**Reading text**
______________________________
Volume 676: debated on Thursday 4 June 2020

Application for emergency debate (Standing Order No. 24)

I seek leave to propose that the House debate a specific and important matter requiring urgent consideration, namely the conduct of House business during the covid-19 pandemic.

I place on the record my appreciation, and that of all Members, for the efforts of Mr Speaker and his Office in keeping us all safe—Members and employees of the House—during this most difficult time. Of course, we debated this matter and divided on it on Tuesday. The sight of Members queuing for that Division was a truly memorable one. As we shuffled round the lawn in Palace Yard waiting to join the queue in Westminster Hall, I could not help but feel that it looked more like exercise hour in a category C prison for white collar criminals than the mother of Parliaments. The implications of the Government’s decision to insist on our physical attendance should have been clear to everyone at that point. Anyone who still harboured any doubts should have had them dispelled by the sight of the Secretary of State for Business, Energy and Industrial Strategy as he struggled to get through his time at the Dispatch Box yesterday.

It is my earnest prayer that the Secretary of State does not test positive for covid-19, but the result of his test is not really the issue. He illustrated perfectly the way in which we are all subject to pressures to carry on when we should not. Doing so when we are physically present in Westminster exposes ourselves, our families and our constituents to risk. I have no idea how many people the Secretary of State may have had contact with on Tuesday, but it does seem likely that some of them will have returned home after the conclusion of business, blissfully unaware that they could have been in contact with someone who may have been infectious. That is how infection spreads.

The Leader of the House also told us on Tuesday that he would bring forward a motion to allow Members who are shielding to participate remotely. It was later announced that this would be extended to allow such Members to vote by proxy. That did not go ahead yesterday, and the Government have today tabled a different and more restrictive motion on proxy voting that would exclude its being made available to those who are shielding for the benefit of close family members. There has still been no time made available to debate these motions, so the House is given a choice of take it or leave it—as high-handed a fit of pique as any of us are ever likely to see.

One of the first rules of politics is that when you are in a hole, you should stop digging. A debate under Standing Order No. 24 will allow the Government, and the Leader of the House in particular, to explain to the world why they refuse to put down their shovel.

The right hon. Member asks leave to propose a debate on a specific and important matter that should have urgent consideration, namely the matter of the arrangements for the conduct of House business during the covid-19 pandemic. Mr Speaker is satisfied that the matter raised is proper to be discussed under Standing Order No. 24. Has the right hon. Member the leave of the House?

Application agreed to.

Hon. Members do not need to stand, but I take note that there are clearly more than 40 here.

The right hon. Member has obtained the leave of the House. The debate will be held on Monday, and a further statement about timings will be made later in this sitting.
______________________________
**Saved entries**
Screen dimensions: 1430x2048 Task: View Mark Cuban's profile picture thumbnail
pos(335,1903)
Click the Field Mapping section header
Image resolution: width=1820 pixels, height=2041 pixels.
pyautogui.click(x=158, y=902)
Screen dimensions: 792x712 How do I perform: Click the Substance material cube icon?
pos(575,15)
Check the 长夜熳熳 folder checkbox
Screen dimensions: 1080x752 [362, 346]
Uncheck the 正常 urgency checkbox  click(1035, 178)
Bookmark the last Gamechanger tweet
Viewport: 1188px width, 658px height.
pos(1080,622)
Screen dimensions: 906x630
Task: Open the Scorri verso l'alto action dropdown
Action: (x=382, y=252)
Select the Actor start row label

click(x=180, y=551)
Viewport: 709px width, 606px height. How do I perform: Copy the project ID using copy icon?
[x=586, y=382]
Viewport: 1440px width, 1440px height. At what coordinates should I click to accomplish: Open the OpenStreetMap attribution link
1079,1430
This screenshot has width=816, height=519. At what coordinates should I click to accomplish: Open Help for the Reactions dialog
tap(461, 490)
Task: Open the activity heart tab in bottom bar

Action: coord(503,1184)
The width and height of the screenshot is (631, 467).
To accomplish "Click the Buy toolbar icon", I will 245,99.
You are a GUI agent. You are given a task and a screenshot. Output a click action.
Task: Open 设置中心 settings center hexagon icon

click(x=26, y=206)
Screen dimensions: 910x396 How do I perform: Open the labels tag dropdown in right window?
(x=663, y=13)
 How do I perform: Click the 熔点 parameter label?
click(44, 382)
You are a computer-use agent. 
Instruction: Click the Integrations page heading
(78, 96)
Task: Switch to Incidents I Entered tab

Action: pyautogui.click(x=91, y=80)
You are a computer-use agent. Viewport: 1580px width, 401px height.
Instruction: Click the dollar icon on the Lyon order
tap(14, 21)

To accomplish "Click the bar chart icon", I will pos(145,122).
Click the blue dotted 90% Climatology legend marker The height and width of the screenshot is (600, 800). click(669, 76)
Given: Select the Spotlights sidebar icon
______________________________
**Questions on the material**
• A. Do these statements agree with the debate text? (i) Members waited to join a queue in Westminster Hall during Tuesday's Division. (ii) The Government's new proxy voting motion covers Members shielding for the benefit of close family members. (iii) The emergency debate will be held on Monday. Answer yes or no to each, quoting the words of the text that decide it.
• B. Retype everything in the debate text from "The right hon. Member asks" down to "than 40 here.".

**Task-by-task results**
• A.
(i) Yes: "waiting to join the queue in Westminster Hall"
(ii) No: "that would exclude its being made available to those who are shielding for the benefit of close family members"
(iii) Yes: "The debate will be held on Monday"

• B.
The right hon. Member asks leave to propose a debate on a specific and important matter that should have urgent consideration, namely the matter of the arrangements for the conduct of House business during the covid-19 pandemic. Mr Speaker is satisfied that the matter raised is proper to be discussed under Standing Order No. 24. Has the right hon. Member the leave of the House?

Application agreed to.

Hon. Members do not need to stand, but I take note that there are clearly more than 40 here.